- EXERCISE DIRECTIONS:
Reproduce these lines exactly as they appear, beginning with the line that contains "Open the Settings gear in the top toolbar" and continuing through the line that contains "Viewport: 1920px width, 1039px".

· · · ·

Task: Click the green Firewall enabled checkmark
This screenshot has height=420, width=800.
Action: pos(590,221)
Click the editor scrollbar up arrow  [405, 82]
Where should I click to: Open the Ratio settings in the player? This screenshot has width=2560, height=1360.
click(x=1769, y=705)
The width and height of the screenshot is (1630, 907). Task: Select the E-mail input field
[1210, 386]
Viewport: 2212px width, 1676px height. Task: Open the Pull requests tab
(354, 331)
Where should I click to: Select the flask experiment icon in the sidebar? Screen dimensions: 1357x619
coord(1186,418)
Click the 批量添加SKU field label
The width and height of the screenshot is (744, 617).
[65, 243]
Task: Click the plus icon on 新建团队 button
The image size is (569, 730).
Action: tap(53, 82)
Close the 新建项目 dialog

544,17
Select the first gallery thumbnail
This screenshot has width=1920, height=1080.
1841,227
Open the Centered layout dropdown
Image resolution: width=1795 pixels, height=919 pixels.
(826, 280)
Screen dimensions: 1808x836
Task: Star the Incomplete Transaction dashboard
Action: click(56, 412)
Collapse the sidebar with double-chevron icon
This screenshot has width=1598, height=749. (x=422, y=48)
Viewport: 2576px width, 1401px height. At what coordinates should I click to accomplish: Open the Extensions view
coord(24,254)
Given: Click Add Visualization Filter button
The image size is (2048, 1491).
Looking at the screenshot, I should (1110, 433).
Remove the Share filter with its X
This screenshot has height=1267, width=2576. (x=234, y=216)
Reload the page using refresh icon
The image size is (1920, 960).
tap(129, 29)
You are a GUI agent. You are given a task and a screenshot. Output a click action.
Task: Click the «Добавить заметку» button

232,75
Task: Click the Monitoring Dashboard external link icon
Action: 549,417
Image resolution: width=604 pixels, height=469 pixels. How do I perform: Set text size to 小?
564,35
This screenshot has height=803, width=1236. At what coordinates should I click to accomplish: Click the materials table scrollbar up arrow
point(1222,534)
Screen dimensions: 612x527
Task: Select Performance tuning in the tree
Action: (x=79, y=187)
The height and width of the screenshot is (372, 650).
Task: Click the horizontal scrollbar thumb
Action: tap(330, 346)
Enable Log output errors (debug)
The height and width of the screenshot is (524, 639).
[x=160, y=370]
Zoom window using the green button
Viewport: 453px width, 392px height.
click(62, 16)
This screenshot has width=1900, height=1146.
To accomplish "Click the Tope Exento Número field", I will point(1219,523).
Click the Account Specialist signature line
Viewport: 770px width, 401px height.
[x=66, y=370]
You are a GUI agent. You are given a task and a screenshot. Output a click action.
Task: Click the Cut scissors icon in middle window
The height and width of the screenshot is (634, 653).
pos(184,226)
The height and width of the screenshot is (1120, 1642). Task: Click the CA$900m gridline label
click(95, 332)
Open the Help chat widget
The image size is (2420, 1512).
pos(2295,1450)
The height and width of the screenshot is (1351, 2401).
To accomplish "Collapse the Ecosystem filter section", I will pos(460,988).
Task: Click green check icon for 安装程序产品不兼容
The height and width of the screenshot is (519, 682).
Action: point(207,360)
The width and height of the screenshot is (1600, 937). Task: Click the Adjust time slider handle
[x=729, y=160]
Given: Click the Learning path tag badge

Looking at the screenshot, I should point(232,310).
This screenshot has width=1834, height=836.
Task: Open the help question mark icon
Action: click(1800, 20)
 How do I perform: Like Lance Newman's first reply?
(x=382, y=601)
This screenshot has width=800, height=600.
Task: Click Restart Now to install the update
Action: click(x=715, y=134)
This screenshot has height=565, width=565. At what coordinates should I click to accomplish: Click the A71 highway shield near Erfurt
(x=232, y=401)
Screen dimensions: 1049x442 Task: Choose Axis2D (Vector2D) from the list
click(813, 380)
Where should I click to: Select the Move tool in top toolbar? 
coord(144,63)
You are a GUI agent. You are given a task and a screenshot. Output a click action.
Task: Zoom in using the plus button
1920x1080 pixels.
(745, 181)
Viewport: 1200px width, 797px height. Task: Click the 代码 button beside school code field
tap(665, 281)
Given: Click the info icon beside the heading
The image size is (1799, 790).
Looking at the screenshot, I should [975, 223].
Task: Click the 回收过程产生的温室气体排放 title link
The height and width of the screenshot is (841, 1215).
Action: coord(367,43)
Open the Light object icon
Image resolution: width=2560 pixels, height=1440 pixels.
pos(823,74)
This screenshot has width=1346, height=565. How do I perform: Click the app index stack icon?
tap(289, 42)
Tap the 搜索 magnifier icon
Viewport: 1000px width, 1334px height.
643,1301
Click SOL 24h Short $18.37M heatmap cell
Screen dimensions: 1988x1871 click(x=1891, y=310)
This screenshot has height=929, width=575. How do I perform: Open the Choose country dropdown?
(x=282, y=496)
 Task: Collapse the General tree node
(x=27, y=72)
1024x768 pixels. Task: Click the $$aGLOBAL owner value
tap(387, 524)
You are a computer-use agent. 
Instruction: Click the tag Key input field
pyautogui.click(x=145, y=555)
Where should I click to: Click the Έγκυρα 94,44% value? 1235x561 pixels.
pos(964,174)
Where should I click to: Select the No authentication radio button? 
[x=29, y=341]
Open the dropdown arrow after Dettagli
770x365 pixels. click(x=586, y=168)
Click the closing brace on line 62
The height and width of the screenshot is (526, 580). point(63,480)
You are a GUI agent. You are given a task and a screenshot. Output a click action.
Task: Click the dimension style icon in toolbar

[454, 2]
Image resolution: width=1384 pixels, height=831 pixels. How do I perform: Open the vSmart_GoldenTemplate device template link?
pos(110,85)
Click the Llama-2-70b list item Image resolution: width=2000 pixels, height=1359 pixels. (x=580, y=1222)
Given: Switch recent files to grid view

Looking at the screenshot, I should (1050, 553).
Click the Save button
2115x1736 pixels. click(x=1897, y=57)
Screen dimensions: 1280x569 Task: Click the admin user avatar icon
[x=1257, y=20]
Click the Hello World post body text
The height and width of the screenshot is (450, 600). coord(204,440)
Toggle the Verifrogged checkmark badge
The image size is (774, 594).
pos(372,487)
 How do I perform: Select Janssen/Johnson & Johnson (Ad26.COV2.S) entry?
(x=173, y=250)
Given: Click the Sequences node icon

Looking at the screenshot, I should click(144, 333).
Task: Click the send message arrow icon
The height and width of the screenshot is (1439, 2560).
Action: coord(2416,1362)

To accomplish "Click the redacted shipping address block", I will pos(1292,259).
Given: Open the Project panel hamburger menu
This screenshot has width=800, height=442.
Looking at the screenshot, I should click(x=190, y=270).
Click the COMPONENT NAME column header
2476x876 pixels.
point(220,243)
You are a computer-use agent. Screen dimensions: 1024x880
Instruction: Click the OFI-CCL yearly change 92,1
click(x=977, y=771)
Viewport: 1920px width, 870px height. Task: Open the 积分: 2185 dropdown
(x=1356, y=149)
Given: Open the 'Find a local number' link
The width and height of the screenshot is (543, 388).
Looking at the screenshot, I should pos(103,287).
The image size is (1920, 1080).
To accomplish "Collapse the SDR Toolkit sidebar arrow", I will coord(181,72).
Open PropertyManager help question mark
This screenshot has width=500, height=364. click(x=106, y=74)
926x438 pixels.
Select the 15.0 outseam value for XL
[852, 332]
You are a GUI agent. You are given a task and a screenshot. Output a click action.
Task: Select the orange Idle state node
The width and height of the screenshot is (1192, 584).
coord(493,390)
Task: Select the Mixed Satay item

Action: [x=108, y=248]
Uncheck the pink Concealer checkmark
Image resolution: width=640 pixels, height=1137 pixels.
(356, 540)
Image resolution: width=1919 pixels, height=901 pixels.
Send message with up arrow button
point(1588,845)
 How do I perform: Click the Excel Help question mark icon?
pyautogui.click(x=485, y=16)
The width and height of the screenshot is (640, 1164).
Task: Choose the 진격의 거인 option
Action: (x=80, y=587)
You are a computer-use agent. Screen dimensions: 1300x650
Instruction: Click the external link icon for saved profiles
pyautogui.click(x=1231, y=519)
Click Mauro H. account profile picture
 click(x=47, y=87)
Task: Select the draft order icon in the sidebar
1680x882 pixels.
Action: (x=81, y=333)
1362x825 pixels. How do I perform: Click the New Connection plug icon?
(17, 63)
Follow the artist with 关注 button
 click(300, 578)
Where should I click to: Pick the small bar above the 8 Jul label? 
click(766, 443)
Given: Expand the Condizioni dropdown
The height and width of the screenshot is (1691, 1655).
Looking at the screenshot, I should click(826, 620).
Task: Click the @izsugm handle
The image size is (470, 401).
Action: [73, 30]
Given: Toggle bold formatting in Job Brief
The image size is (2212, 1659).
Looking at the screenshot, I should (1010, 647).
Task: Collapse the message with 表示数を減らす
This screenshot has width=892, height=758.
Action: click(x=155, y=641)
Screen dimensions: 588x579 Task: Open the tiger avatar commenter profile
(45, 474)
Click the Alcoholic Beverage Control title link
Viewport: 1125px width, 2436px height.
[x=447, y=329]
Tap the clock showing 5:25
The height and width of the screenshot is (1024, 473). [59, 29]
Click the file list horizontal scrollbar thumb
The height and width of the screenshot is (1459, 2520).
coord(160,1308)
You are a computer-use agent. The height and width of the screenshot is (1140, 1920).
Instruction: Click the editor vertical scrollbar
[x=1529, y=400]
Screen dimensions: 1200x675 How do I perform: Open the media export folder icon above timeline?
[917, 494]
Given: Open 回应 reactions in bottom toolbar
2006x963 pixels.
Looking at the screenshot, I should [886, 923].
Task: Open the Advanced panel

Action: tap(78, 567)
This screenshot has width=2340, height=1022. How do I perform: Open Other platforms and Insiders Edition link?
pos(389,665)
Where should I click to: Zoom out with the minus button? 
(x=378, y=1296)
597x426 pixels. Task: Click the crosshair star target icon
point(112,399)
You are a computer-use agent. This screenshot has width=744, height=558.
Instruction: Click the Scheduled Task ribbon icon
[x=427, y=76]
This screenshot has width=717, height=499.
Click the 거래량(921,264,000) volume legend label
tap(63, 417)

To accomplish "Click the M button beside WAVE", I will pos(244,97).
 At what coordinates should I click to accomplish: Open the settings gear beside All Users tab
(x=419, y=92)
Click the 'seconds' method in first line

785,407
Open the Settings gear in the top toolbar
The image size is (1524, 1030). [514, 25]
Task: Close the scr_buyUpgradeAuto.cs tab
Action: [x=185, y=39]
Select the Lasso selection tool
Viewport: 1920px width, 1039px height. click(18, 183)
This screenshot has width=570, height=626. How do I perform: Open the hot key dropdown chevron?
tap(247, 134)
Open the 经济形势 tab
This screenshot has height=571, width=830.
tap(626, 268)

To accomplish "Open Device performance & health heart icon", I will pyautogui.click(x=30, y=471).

· · · ·

- FINISHED ANSWER:
Open the Settings gear in the top toolbar
The image size is (1524, 1030). [514, 25]
Task: Close the scr_buyUpgradeAuto.cs tab
Action: [x=185, y=39]
Select the Lasso selection tool
Viewport: 1920px width, 1039px height. click(18, 183)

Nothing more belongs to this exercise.